**Your goal:** Reproduce the records below with "Open" replaced by "Select" wherever it occurs, changing nothing else, and leave the pictures out.

**Exercise inputs:**
•••
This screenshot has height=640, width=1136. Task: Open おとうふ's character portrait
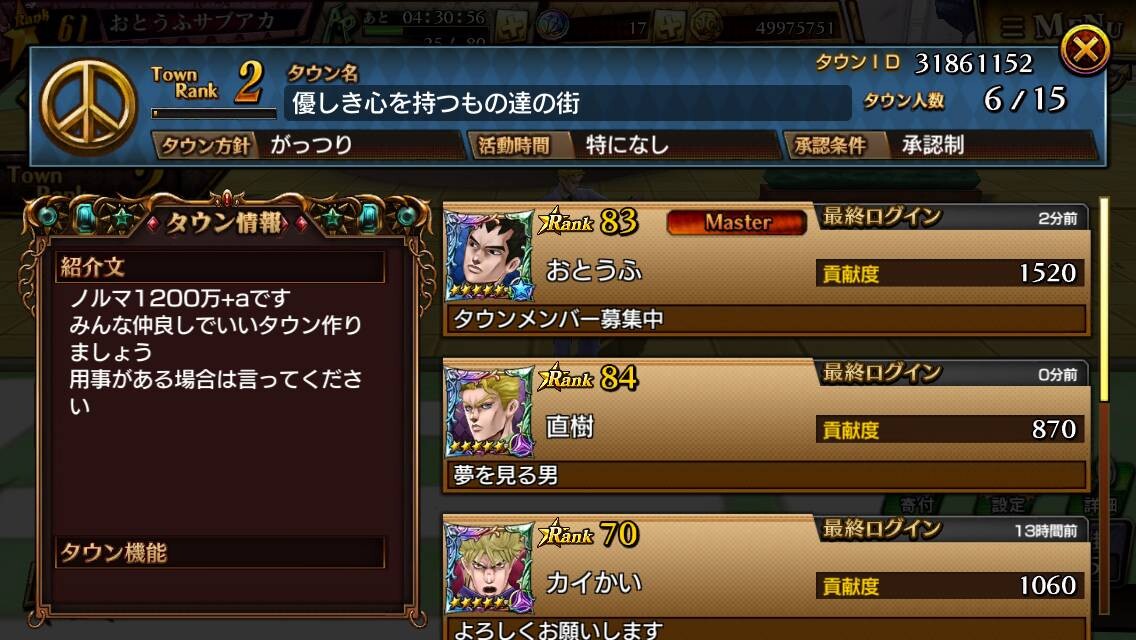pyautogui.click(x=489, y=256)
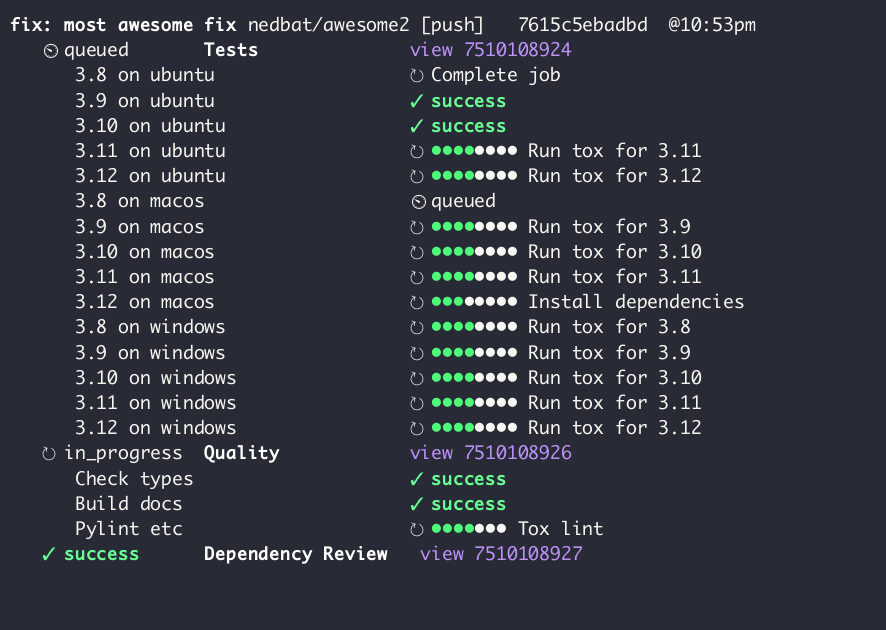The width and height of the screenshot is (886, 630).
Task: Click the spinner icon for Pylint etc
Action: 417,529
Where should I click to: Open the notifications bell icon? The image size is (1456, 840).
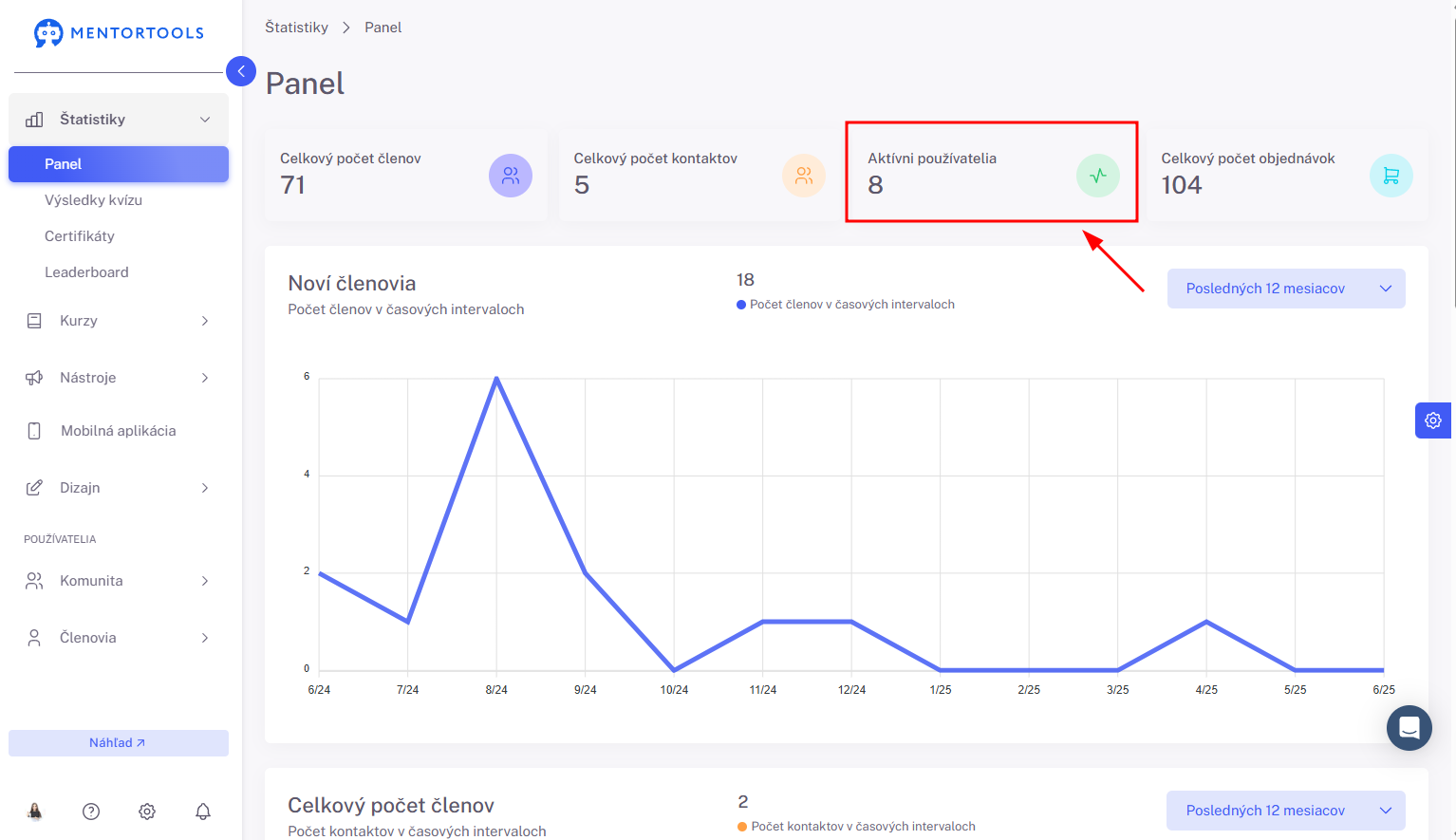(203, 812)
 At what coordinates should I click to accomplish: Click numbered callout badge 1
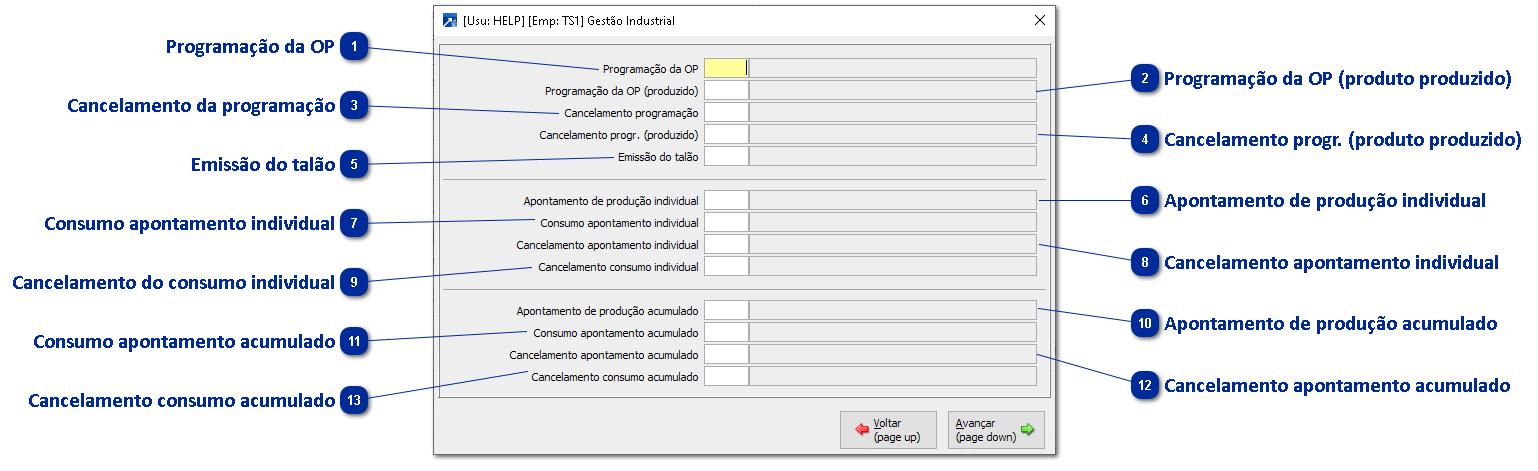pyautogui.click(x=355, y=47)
•••
**Final result:**
This screenshot has height=640, width=1136. Task: Select おとうふ's character portrait
pyautogui.click(x=489, y=256)
The width and height of the screenshot is (886, 630).
Task: Click the spinner icon for Pylint etc
Action: 417,529
Where should I click to: Select the notifications bell icon? The image size is (1456, 840).
(203, 812)
 At what coordinates should I click to accomplish: Click numbered callout badge 1
pyautogui.click(x=355, y=47)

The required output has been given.